Total annual cost: approximately ₹2.35 lakh. Ananya's market salary replacement cost — if she left — would be ₹5–7 lakh in recruitment fees plus 3–6 months of onboarding time. The math is straightforward. Companies that want to understand the full ROI picture can visit IMAbled's employer resource hub.

For Visually Impaired Professionals Considering HR: Your Path

  1. Specialise in listening-intensive HR functions. Talent acquisition, employee relations, culture and engagement, and HR business partnering all lean on your strongest ability. Stay-interview programs, employee sentiment analysis, and candidate assessment are areas where audio-first judgment is a competitive advantage.
  2. Push for accessible HRMS tools. When evaluating employers, ask specifically which HRMS they use and whether it is screen-reader accessible. Darwinbox, SAP SuccessFactors, and Zoho People all have accessibility modes. This is a practical pre-employment question, not an imposition.
  3. Build your reputation on data. Track your hiring metrics — offer acceptance rate, six-month retention of your hires, time-to-fill — from your first role. This data becomes your credential, immune to subjective assessment of how you "present."
  4. Find ability-aware employers through IMAbled's job listings. HR roles at ability-inclusive companies are doubly appropriate: the employer already thinks clearly about accommodation and inclusion, and you bring lived experience that strengthens their own HR function.

"I lost my sight and gained 100% of my attention. Every person I interview gets everything I have. No distractions, no visual noise, no snap judgments. Just their words and their truth." — Ananya Iyer, HR Manager, Mumbai

Frequently Asked Questions

Can a visually impaired person work in HR in India?
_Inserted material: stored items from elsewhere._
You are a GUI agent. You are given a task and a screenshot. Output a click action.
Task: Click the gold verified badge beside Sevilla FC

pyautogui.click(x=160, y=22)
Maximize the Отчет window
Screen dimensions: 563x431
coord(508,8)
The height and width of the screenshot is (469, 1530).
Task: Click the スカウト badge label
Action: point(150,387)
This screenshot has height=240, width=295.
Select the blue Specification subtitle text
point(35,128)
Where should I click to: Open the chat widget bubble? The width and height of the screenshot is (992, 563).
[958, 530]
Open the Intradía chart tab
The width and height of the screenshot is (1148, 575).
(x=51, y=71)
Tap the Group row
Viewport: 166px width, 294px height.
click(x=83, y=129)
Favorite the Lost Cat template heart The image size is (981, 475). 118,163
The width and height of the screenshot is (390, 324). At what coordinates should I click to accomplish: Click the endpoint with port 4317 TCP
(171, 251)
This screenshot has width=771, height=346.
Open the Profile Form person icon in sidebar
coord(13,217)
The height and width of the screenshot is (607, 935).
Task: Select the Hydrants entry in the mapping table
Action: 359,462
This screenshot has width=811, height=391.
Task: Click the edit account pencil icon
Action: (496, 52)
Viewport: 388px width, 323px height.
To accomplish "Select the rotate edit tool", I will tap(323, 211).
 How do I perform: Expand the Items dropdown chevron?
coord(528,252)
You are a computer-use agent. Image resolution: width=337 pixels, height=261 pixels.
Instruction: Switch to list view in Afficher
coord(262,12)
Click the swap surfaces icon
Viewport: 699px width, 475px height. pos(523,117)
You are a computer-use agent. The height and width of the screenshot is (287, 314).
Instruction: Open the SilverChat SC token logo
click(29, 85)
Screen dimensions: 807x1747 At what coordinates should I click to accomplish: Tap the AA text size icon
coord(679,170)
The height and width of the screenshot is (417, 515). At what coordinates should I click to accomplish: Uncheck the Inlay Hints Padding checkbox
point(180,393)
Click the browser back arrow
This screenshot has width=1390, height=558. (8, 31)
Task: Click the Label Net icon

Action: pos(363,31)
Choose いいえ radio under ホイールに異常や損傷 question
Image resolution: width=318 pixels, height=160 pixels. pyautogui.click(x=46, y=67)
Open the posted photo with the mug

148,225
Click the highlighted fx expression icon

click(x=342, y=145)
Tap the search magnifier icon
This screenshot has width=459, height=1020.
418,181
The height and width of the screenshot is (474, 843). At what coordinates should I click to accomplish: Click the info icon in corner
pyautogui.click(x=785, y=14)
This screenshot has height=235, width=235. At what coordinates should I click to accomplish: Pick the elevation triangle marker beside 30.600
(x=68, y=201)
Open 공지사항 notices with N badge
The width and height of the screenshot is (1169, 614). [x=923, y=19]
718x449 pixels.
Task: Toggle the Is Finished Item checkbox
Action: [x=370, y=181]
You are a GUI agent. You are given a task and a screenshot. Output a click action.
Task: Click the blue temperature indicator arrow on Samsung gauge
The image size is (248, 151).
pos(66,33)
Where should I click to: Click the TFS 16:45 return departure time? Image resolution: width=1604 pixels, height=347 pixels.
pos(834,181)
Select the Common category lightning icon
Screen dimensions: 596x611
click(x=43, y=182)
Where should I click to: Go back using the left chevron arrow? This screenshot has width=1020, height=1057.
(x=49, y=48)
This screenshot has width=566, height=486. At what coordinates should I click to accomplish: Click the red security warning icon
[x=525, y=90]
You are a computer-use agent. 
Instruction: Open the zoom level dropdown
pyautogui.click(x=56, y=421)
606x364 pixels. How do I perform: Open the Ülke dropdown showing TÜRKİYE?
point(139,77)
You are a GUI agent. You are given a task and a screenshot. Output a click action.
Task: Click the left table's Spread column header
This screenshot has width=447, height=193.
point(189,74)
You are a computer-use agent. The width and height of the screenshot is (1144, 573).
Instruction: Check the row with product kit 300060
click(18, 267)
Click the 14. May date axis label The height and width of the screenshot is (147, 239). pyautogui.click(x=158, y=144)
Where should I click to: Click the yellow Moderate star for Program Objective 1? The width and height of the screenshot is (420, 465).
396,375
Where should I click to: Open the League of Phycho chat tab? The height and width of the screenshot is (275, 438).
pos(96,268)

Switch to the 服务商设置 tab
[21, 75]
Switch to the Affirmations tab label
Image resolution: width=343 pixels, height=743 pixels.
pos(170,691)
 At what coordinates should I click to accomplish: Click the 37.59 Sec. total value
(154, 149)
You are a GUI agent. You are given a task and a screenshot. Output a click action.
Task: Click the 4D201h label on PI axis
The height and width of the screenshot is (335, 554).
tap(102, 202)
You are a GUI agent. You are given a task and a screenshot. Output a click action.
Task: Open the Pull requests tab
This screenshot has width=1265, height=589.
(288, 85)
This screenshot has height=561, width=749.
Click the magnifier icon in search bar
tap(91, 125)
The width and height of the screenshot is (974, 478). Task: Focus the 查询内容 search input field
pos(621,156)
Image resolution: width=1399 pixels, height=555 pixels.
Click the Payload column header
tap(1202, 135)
Yes — HR is fundamentally a people and judgment discipline. The visual components of HR work (document review, CV screening, form processing) are all accessible with screen reader tools like JAWS or NVDA and properly formatted digital documents. The core skills of HR — interviewing, listening, assessing fit, building culture — are not vision-dependent and are often stronger in professionals who rely on auditory and analytical judgment.

What HR software in India is accessible to blind users?

Darwinbox has accessibility features compatible with JAWS and NVDA. SAP SuccessFactors and Zoho People both have screen-reader-compatible modes. Microsoft Excel and Word, used for HR analytics and documentation, are fully accessible with JAWS or NVDA. When evaluating an employer, ask about their HRMS and request a demo login to test accessibility before joining.

What HR specialisations suit visually impaired professionals?

Talent acquisition, employee relations, learning and development, culture and engagement, HR analytics, and HR business partnering are excellent fits. These roles emphasise listening, judgment, analytical thinking, and relationship-building — all areas where visually impaired professionals consistently excel. Avoid roles where the primary output is visual document design (e.g., pure L&D content creation using graphics-heavy tools) unless you have a design partner.

How does a visually impaired HR professional handle in-person job interviews?

Request a structured interview format (fixed questions, no visual test components) when confirming the interview. Arrive with a clear verbal introduction of your working setup: "I use JAWS as my screen reader and conduct all my documentation work digitally — happy to walk you through my workflow." This proactively addresses logistical questions and demonstrates the self-organisation that HR work requires.

Are there HR certifications accessible to visually impaired professionals in India?

SHRM (Society for Human Resource Management) certifications are available with testing accommodations for visually impaired candidates — contact SHRM directly for details. XLRI's online HR programmes are partially accessible with screen readers. NHRDN (National HRD Network) certifications have accommodation options. For government-sector HR roles, UPSC and state PSC exams offer scribes and extended time for visually impaired candidates.